I’m not too sure what you mean. Are you saying that my x-y relation is calculating p(data[subset(params)] | params) while my y-z relation is calculating p(params)?

No I’m saying that you are ignoring all of your data except for a subset and the subset depends on the value of the parameters. This does not tell you p(params | data)

Trying to recap/understand the model, what I see is:

  params, stuff  => model_func => predictions, other
  other, stuff => more_model => observations, variance
  prediction - observations ~ Normal( 0, variance)

Since a model just calculates logprob(…), and tries to maximize on a subset of variables called “params”, this looks okay. The only problem I see is a problem with different numbers of observations. Essentially, the model might bias towards params producing few observations because then the logprob is not so penalized. Perhaps, a normalization of the logprob is in order. For example:

  logprob = logprob(predictions - observations, variance) / #observations

Does this make sense?

Ah, I see what you’re saying. I have a very large number of x values which I pass through to my model, these different x adequately represent all the bins of x. Each of these x generates a y and a z which I’m putting into my MvNormal distribution, which is why I’m trying to avoid having it sample obs, because obs is just the MvNormal of all of these y and z values generated from these x compared to the data with the variance.

Yes I think that’s all right. I figured out how to make it all work if one only needs to create a negative log likelihood, but I’m having trouble with the Turing schema and how I make it work in the MvNormal distribution. Does your method replace the whole MvNormal function with the log prob and just tries to sample params using log prob?

The MvNormal with a diagonal variance is just a sum of Normals. So basically a

for i in 1:length(obs)
    obs[i] ~ Normal(pred[i], variance[i])

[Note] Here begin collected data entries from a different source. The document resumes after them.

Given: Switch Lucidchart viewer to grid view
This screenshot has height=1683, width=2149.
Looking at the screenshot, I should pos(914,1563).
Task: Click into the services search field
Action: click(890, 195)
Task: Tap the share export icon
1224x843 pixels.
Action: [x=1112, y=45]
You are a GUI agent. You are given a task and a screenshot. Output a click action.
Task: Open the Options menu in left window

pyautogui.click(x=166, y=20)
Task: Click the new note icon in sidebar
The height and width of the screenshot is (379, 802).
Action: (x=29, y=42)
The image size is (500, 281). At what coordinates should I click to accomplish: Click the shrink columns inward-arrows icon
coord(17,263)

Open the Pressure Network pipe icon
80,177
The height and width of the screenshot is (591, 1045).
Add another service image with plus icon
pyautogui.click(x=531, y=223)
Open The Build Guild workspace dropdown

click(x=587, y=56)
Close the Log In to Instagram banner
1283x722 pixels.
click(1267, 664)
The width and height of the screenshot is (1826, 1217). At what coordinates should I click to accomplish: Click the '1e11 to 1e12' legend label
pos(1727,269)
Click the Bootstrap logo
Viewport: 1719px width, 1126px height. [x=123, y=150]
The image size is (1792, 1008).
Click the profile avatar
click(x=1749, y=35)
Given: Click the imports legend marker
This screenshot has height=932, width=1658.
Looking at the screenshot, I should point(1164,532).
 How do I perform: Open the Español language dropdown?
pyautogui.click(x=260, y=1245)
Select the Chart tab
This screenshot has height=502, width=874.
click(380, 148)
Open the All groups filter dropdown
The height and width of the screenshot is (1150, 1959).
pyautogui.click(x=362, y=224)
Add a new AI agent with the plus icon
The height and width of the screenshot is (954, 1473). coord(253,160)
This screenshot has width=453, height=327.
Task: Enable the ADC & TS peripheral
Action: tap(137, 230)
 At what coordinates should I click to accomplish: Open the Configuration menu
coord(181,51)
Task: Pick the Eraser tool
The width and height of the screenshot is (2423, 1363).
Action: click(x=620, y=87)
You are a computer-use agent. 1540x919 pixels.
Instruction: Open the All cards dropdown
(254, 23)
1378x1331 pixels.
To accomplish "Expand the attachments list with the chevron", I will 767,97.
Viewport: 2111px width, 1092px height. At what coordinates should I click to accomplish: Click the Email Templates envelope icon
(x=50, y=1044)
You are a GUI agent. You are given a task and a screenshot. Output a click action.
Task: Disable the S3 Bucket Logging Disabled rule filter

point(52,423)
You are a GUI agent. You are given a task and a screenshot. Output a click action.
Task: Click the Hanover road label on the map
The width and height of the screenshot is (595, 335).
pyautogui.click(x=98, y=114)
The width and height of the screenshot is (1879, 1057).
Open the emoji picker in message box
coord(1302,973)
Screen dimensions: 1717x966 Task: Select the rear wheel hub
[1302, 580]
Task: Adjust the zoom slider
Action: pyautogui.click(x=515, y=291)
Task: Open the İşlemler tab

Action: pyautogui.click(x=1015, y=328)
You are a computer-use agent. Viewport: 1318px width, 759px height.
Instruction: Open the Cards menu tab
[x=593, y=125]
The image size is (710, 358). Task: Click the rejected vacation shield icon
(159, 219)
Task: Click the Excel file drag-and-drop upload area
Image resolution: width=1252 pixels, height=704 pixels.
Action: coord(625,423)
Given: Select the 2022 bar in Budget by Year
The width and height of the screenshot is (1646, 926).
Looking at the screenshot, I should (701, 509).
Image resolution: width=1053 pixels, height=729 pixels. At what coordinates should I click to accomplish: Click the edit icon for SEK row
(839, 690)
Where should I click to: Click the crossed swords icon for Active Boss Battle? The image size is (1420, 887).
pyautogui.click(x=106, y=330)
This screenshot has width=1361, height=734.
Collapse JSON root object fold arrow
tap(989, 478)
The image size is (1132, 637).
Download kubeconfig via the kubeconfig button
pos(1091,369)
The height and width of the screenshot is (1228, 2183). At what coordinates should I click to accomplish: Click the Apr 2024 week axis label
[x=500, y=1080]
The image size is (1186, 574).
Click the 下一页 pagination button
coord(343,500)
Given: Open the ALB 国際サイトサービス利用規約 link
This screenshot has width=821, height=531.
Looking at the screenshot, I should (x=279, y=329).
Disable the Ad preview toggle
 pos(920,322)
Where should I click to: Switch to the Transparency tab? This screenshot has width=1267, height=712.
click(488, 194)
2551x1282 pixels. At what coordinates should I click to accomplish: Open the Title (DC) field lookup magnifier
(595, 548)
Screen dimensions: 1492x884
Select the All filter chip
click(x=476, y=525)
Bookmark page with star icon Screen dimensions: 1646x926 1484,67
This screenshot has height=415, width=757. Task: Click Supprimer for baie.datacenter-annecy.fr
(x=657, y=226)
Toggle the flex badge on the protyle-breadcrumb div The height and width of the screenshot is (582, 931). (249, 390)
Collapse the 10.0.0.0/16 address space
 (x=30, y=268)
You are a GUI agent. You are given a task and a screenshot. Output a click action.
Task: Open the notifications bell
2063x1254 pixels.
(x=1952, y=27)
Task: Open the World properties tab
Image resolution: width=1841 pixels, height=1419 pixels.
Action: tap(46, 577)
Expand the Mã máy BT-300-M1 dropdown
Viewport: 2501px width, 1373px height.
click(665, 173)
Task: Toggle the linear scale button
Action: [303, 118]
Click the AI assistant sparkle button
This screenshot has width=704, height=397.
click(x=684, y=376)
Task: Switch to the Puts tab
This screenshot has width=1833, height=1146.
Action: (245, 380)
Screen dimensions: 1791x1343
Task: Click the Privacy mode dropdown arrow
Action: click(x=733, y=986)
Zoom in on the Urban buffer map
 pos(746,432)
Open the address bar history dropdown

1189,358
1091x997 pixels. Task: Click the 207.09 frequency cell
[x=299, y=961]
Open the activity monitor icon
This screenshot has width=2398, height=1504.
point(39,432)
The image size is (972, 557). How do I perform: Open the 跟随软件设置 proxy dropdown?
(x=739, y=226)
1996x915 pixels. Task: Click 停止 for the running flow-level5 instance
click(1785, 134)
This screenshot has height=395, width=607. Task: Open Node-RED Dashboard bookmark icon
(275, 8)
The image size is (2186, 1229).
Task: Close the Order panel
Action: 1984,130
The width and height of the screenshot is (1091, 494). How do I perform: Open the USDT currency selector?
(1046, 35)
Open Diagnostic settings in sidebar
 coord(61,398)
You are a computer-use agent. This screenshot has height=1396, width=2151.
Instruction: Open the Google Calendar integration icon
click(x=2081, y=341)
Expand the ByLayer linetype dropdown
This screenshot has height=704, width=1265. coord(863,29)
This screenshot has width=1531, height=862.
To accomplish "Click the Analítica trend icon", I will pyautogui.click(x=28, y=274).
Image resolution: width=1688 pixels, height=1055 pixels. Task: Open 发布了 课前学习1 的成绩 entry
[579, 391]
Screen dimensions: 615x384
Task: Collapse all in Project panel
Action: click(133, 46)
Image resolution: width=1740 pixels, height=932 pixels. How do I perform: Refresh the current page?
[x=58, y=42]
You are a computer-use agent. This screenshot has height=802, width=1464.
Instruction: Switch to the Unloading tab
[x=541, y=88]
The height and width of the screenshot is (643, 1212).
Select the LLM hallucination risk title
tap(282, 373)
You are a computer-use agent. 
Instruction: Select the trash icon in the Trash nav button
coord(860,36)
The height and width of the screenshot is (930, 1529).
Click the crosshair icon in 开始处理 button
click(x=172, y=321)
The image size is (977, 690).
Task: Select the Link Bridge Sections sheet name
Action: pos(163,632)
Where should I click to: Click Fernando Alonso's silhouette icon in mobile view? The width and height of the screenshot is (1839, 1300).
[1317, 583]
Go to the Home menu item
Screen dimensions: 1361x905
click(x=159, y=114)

This will update the logprob, length(obs) times. All the other calculations are deterministic and will not influence the likelihood.
But perhaps it is best to do it manually (not a Turing expert) with:

for i in 1:length(obs)
    Turing.@addlogprob! normallikelihood(obs[i], pred[i], variance[i])

I think this is equivalent to saying obs ~ MvNormal(predictions, Diagonal(var)) which I already have in my code right? The problem is that Turing takes this to mean that obs is also a parameter to optimize over, since obs doesn’t appear in the model definition.

Can also be written as,

noise ~ MvNormal(obs .- pred, Diagonal(var))

will this help?

Doesn’t this also sample over noise since it doesn’t appear in the function definition?

The sampling is over the parameters, …some incorrect idea…
But I may be confused. I need to try this in a real session.